LISTED ENTRIES -
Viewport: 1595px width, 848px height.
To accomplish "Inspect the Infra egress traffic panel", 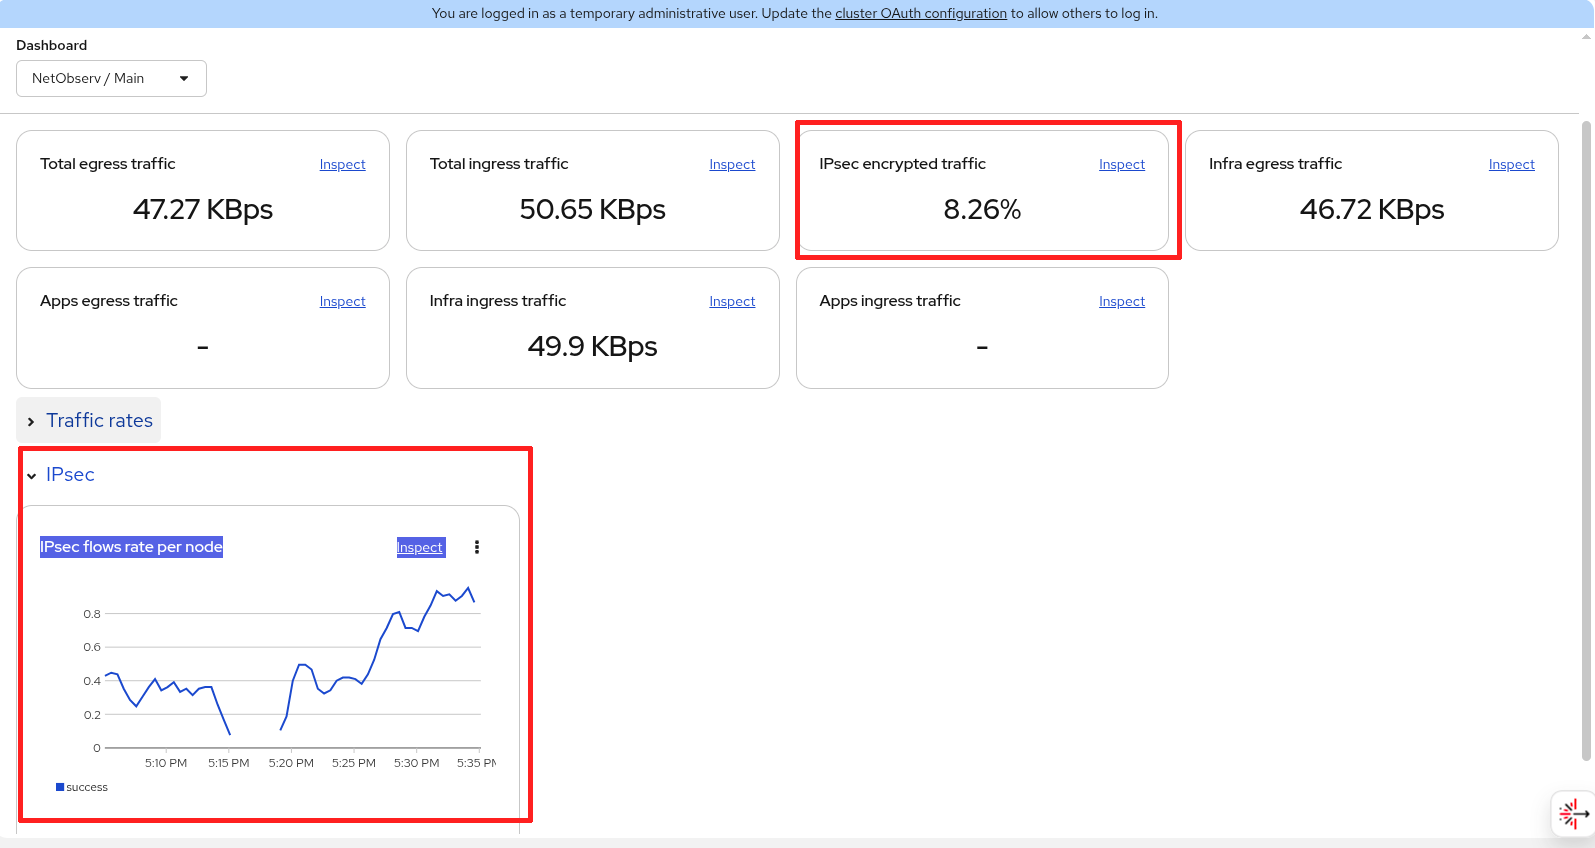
* * *
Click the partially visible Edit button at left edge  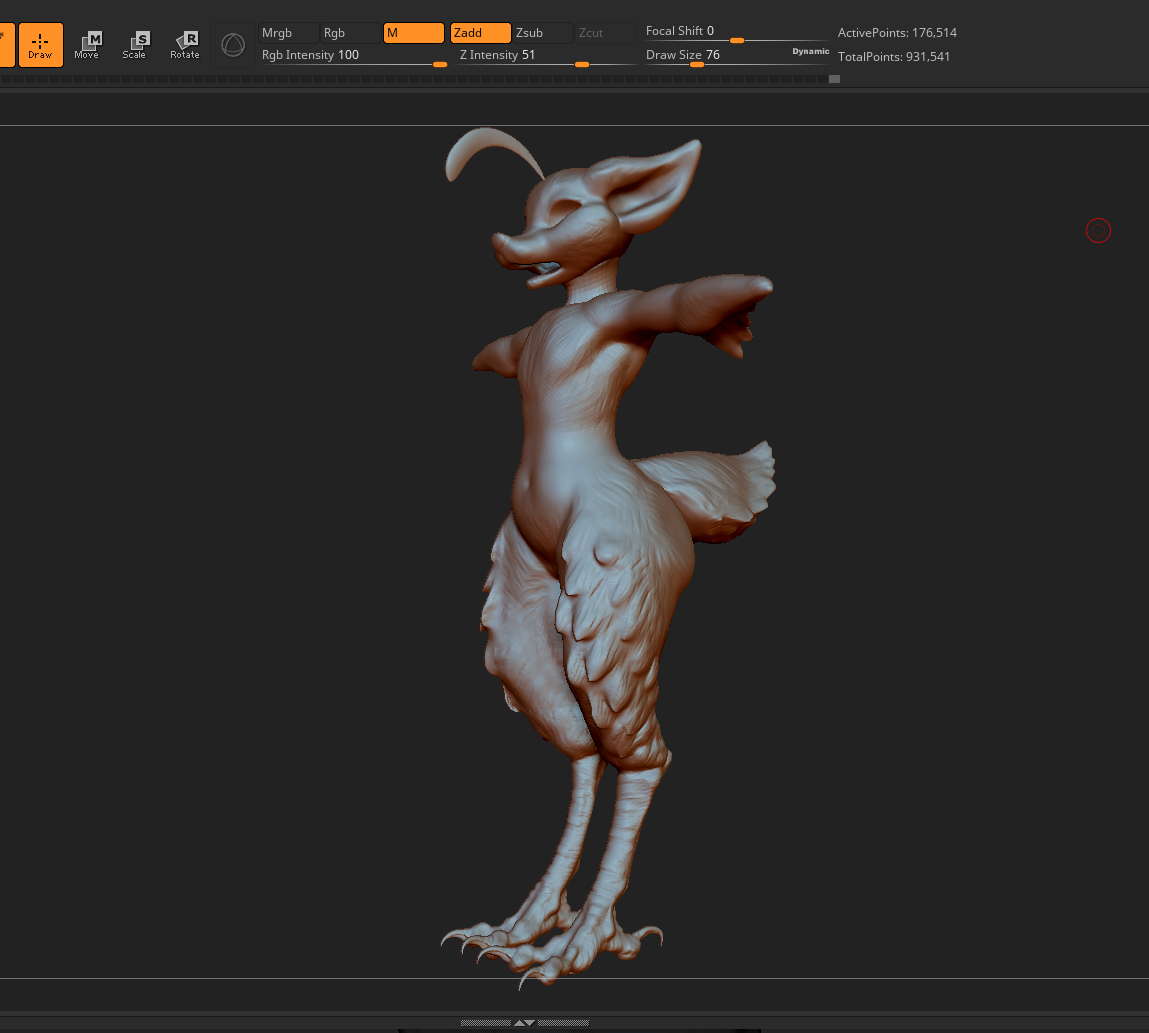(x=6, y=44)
==
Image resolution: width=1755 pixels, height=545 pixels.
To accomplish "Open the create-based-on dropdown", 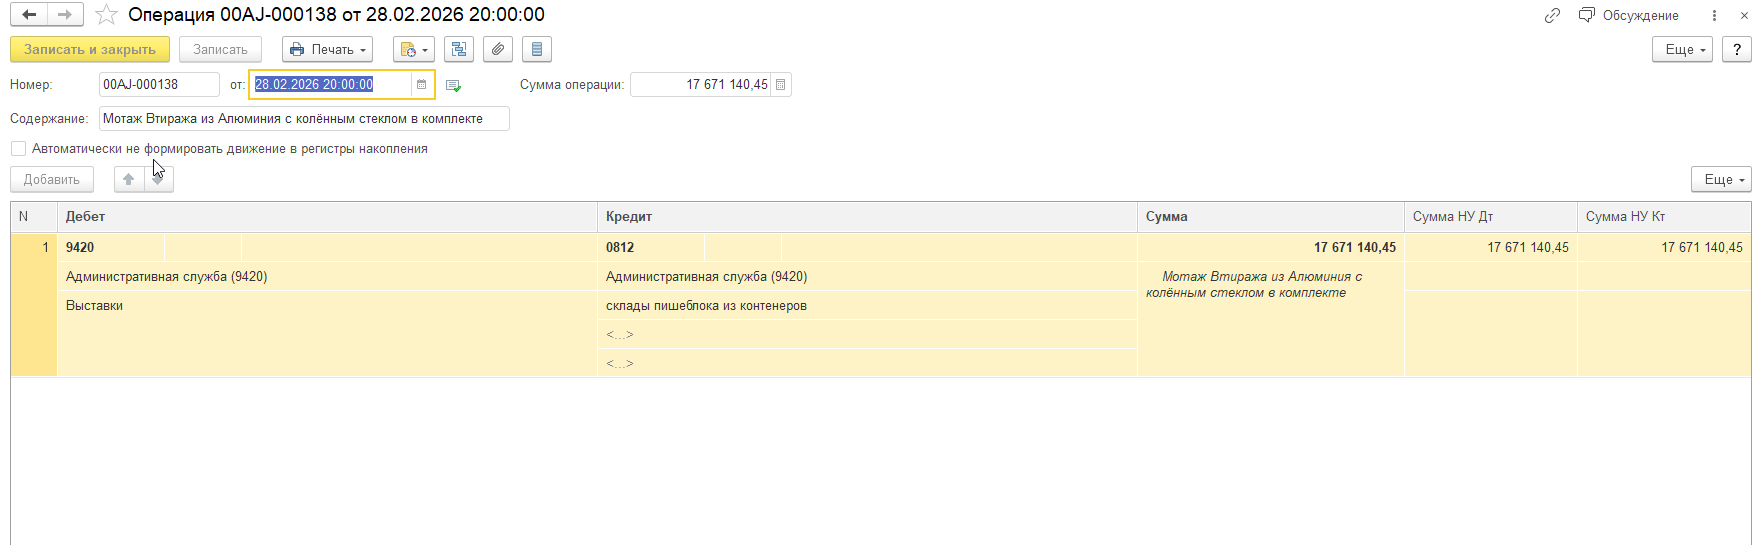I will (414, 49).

EXERCISE GOAL - Rewrite the items starting with the line with "Viewport: 1595px width, 848px height." and going on through the line with "the Infra egress", swapping "Inspect" for "Review" and leaving everything else as it is. Leave the pictures out of your answer.

TASK RESPONSE -
Viewport: 1595px width, 848px height.
To accomplish "Review the Infra egress traffic panel", 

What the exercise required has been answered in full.